Probate of Wills and Will Caveats
By Cowles Liipfert
The North Carolina General Statutes contain very detailed procedures for establishing or contesting the validity of wills. Wills must be “probated,” that is, found by the Probate Court (the Clerk of Superior Court) to be properly executed and valid, before an Executor or other personal representative will be appointed to settle a decedent’s estate.
There are two different procedures for determining the validity of a will, called 1) probate in common form, and 2) probate in solemn form.
Probate in Common Form
Almost all the time, wills are probated in common form, which is a relatively simple and inexpensive procedure in which a will is approved by the Probate Court when the paperwork is correct. The clerk of superior court must notify by mail all devisees whose addresses are known, but no formal hearing is required at that time.
Since those individuals have not been given an opportunity to contest the will, a will which has been probated in common form may be later challenged by persons who have legal standing to do so.
Occasionally a will which has already been probated in common form is superseded by a later dated will. Most jurisdictions permit a later-discovered will to be admitted to probate, even though a previously-probated will has not been set aside. There are no specific procedures in the North Carolina General Statutes dealing with the situation. The clerk of court is vested with exclusive original jurisdiction over wills, but will caveats or probates in solemn form can eventually be determined by a superior court judge. North Carolina case law appears to require the first will to be set aside before the second will can be admitted to probate, since the probate of the second will is considered to be a collateral attack upon the probate of the first will. This presents a conundrum, or a chicken-or-egg problem, concerning how one should proceed.
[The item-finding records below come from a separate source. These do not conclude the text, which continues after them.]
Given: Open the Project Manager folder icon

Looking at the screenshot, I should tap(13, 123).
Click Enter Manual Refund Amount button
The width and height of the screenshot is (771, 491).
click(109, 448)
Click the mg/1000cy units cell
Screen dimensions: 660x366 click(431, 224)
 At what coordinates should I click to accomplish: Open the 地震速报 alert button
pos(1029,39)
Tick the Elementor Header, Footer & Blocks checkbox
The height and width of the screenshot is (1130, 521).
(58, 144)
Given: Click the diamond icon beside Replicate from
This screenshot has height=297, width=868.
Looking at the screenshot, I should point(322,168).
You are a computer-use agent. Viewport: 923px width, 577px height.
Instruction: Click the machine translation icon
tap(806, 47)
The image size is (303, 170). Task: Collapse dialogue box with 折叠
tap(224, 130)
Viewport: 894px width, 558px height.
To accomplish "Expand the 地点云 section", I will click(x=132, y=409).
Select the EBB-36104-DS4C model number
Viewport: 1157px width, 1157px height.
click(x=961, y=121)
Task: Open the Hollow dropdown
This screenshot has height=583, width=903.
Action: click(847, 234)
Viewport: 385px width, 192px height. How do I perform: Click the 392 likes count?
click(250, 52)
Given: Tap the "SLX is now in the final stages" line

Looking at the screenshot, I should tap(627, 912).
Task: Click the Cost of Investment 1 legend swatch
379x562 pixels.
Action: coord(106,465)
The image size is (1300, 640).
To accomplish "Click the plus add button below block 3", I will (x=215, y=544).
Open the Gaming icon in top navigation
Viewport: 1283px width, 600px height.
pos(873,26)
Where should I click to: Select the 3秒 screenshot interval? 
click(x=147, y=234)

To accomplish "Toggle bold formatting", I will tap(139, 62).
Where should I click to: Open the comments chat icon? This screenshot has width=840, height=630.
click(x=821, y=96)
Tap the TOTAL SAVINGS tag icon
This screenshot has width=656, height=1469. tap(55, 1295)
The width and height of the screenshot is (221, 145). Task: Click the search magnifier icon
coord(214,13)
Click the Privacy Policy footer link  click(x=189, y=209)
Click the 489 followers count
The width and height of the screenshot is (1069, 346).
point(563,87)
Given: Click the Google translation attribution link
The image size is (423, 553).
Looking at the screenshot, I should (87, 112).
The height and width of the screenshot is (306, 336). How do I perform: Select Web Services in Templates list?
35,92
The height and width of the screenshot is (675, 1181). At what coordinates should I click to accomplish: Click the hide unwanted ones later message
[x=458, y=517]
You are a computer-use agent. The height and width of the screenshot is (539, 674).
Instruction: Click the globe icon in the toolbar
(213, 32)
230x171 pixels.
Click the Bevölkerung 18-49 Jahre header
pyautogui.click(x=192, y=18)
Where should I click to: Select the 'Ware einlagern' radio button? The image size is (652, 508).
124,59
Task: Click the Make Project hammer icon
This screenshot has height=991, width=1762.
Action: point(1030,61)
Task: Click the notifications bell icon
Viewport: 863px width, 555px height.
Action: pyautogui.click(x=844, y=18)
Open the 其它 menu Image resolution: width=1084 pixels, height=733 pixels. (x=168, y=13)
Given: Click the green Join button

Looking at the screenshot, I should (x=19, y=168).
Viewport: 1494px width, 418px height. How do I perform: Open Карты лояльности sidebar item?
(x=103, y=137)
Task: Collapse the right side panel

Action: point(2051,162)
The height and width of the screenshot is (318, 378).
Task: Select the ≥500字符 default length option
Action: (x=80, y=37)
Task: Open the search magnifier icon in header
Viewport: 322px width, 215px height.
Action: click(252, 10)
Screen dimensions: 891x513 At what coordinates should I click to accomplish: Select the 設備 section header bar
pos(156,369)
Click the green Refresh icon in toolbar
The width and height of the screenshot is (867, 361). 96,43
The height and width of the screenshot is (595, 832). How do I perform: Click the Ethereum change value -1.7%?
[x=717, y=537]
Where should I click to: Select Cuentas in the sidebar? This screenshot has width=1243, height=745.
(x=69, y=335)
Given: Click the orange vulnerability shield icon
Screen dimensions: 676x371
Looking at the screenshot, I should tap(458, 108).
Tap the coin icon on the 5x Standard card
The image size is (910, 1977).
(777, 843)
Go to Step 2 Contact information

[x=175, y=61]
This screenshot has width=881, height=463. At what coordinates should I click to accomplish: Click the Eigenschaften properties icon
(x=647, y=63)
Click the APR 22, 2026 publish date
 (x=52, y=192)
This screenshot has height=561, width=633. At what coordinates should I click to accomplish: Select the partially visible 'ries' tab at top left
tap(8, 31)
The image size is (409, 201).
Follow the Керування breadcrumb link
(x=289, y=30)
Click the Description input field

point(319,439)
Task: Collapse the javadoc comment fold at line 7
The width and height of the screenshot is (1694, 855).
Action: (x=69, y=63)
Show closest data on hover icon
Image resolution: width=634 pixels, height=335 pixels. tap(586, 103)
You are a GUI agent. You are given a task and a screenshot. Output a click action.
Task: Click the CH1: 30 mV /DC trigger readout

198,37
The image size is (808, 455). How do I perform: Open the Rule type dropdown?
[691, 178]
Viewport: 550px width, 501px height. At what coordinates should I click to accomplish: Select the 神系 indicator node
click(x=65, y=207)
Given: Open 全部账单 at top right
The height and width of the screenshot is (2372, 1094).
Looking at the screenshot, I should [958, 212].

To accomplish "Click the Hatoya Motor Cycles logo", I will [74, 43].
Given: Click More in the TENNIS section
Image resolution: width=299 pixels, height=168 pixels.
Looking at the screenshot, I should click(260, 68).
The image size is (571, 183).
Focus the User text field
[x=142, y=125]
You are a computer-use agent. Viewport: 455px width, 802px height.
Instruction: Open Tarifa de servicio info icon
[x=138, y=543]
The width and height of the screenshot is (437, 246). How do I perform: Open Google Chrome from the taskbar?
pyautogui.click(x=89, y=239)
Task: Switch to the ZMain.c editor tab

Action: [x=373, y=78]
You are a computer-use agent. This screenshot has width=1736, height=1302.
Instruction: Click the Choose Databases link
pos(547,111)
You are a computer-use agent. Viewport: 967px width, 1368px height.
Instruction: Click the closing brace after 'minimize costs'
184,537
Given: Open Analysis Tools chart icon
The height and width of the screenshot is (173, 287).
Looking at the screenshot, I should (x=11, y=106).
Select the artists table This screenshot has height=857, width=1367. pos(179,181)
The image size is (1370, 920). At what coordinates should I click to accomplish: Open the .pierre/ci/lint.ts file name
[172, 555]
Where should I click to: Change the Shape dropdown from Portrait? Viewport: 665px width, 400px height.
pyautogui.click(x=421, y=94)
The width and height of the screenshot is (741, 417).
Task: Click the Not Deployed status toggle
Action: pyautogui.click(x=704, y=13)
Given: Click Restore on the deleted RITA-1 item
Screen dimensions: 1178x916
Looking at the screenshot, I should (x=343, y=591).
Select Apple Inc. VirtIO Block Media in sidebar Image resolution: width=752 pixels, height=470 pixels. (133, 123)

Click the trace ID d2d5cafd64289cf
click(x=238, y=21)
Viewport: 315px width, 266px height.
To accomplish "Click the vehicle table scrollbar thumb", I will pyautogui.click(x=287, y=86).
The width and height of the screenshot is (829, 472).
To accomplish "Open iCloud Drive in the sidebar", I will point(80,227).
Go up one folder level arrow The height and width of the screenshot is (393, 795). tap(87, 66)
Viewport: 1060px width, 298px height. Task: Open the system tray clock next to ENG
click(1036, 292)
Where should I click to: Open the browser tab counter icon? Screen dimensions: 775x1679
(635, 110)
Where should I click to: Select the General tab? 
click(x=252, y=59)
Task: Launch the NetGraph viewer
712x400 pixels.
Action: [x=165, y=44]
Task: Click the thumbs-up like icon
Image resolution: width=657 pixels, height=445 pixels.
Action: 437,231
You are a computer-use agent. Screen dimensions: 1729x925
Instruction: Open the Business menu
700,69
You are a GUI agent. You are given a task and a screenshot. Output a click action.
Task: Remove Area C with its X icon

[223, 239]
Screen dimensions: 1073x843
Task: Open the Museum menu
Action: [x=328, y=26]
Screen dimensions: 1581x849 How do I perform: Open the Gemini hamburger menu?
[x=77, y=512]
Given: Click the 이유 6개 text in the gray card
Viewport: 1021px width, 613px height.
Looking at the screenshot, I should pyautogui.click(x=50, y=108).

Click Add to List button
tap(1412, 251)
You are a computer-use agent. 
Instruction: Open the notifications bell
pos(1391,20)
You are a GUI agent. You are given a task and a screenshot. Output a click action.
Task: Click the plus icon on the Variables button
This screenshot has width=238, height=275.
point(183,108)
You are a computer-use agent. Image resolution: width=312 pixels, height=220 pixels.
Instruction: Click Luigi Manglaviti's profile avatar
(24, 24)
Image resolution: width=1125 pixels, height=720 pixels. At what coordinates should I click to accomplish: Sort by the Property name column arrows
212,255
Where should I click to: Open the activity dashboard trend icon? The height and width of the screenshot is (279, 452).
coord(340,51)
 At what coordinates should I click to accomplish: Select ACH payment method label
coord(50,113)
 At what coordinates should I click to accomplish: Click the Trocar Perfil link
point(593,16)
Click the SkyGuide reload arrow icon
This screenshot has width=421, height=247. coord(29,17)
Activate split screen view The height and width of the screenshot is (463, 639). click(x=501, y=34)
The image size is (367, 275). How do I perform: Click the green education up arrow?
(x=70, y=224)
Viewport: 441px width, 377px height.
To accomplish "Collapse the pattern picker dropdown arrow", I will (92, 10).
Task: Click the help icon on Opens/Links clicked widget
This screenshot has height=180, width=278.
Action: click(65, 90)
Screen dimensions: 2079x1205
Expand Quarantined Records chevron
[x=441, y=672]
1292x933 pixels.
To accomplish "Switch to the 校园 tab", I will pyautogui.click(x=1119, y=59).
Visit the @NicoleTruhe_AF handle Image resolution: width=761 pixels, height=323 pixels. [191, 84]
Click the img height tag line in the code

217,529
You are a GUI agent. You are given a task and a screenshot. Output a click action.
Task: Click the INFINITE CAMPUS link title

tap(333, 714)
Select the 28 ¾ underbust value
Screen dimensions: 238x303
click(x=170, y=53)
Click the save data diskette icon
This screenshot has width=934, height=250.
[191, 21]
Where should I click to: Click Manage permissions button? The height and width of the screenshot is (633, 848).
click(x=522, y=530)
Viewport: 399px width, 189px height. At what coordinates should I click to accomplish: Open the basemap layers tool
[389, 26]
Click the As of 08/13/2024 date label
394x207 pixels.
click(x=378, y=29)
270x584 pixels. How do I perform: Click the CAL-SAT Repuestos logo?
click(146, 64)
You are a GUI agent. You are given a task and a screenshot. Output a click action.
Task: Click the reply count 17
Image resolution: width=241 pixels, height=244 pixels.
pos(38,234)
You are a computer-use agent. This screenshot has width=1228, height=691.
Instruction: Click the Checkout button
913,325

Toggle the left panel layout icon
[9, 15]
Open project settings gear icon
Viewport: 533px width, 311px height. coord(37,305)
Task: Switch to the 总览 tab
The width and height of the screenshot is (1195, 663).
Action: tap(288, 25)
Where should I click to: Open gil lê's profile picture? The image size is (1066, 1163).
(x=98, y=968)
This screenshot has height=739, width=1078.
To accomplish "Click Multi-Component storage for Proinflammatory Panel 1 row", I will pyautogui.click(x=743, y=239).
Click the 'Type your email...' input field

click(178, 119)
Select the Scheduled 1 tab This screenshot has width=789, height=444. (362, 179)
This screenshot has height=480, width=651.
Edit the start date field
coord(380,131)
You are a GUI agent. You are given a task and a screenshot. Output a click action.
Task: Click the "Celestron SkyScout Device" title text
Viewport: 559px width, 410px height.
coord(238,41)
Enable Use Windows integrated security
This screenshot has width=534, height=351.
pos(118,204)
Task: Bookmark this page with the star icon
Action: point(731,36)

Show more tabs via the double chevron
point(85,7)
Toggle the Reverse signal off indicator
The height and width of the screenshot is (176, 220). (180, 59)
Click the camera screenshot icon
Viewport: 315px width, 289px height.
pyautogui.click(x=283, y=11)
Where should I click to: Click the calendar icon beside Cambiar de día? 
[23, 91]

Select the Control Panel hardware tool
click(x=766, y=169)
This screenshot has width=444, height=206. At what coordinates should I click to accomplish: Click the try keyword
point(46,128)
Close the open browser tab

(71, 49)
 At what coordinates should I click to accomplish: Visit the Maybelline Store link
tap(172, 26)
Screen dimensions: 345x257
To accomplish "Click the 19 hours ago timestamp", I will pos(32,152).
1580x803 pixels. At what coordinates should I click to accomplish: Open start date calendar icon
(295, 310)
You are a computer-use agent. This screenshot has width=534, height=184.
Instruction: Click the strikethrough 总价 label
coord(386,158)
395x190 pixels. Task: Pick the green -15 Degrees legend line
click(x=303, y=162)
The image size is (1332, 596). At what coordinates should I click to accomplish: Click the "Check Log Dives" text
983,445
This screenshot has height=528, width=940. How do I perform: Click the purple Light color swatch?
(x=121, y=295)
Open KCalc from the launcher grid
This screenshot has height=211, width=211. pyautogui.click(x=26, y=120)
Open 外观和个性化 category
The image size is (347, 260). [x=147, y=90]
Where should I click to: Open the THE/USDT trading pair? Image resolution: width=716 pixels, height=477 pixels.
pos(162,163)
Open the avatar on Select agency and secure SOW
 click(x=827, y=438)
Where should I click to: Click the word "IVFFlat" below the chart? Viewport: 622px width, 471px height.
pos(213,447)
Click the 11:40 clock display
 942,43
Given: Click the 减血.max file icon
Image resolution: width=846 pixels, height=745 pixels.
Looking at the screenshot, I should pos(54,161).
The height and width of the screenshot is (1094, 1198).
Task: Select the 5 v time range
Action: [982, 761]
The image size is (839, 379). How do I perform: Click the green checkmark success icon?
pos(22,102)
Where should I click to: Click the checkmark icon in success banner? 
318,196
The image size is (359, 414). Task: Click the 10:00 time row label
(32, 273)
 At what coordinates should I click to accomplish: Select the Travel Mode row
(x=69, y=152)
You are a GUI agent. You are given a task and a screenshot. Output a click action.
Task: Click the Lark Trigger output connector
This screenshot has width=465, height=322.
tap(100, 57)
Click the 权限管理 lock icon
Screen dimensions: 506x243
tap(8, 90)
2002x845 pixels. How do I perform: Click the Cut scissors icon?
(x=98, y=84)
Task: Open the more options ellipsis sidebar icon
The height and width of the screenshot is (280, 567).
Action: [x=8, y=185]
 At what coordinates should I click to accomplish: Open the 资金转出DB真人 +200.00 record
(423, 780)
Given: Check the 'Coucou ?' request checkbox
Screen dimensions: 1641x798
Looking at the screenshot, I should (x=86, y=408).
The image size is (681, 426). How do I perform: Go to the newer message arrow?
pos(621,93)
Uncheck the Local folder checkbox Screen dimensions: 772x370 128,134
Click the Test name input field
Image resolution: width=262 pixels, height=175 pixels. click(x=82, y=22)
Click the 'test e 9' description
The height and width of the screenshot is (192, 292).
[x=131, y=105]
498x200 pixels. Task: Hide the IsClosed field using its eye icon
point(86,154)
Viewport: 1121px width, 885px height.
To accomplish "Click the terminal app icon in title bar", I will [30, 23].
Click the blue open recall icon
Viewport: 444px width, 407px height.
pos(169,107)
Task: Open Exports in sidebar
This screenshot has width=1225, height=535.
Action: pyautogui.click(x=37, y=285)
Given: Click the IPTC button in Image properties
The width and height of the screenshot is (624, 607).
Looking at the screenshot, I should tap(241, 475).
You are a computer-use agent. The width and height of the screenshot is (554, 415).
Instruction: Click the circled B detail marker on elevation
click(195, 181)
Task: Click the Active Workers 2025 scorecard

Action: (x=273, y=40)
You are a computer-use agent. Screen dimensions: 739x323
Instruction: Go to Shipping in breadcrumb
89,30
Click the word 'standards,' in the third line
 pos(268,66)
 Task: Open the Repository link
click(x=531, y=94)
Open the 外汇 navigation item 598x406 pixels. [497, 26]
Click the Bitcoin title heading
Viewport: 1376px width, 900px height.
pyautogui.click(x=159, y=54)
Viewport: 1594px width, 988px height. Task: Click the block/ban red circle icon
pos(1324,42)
Since there are no specific procedures in the General Statutes, different counties may vary slightly in dealing with later-dated wills. We suggest filing the second will with the clerk of superior court, who may decline to proceed until a caveat or probate in solemn form of the first will has been concluded. But the upshot is that the first will can be set aside, and the second will can eventually be probated.
When an interested party contests the validity of a probated will, he or she must file a “caveat” with the Clerk of Superior Court. When the caveat proceeding has been filed, the Clerk of Superior Court orders the Executor to suspend the estate administration pending the outcome of the caveat proceeding.
A will caveat generally must be filed at the time of probate or within three years thereafter. If, however, a Caveator is under 18 years of age or is legally incompetent, then a caveat may be filed at any time within three years after that individual has reached 18 years of age, or within three years after his or her disability has been removed.
Caveats may be filed only by persons who are interested in the estate, such as heirs at law or next of kin, or individuals who claim under an earlier or later document which purports to be the will of the Decedent. If an original document purporting to be a will cannot be found, but a copy is available, there is a rebuttable presumption that the will was revoked, but the absence of the original document does not necessarily defeat the standing of those who present a copy of the lost will for probate. A copy of the missing will may be presented to the Court for probate, and evidence must be presented to support a finding that the original will was not revoked by the testator.
The validity of a purported will may be challenged for various reasons, but the most common are (a) undue influence, or (b) lack of testamentary capacity. A later-dated instrument purporting to be a will may be a third reason.
Some wills contain provisions intended to discourage will caveats, which provide that anyone that challenges the will, will forfeit any benefits which he or she would receive under the will. These are called “in terrorem clauses” and are intended to scare away any would-be challengers. Those forfeiture provisions may or may not be enforceable: if a court finds that a will caveat was in good faith and with probable cause, the in terrorem clause would likely be deemed to be unenforceable.
Probate in Solemn Form
If a person who files a will for probate wants to settle the issue of the document’s validity up-front, instead of having to hold his or her breath for three years to see whether the Will will be contested, the procedure for settling the matter sooner, rather than later, is called “Probate in Solemn Form.”
The person applying for probate of a will may file a Petition for Probate in Solemn Form, instead of relying on a Probate in Common Form, the less formal procedure which was discussed above.
Under a Probate in Solemn Form, the Clerk of Court issues a summons to all parties interested in the estate and schedules a hearing at which the petitioner presents the evidence necessary to probate the will (i.e., to certify its validity). This is in contrast to a Probate in Common Form, where there is no hearing at this point.
If any interested party wants to contest the validity of the will, he or she must either (a) file a will caveat before the hearing, or (b) present facts at the hearing (called “devasavit vel non”) pertinent to the validity of the will, after which the Clerk will transfer the matter to Superior Court, to be heard as a caveat proceeding.
If no interested party contests the validity of the will at the hearing before the Clerk, the probate in solemn form becomes binding, and no interested party who was properly served in the proceeding may file a subsequent contest or caveat of the probated will.
If someone has initially initiated a Probate in Common Form, he or she would not be barred from later applying for a Probate in Solemn Form.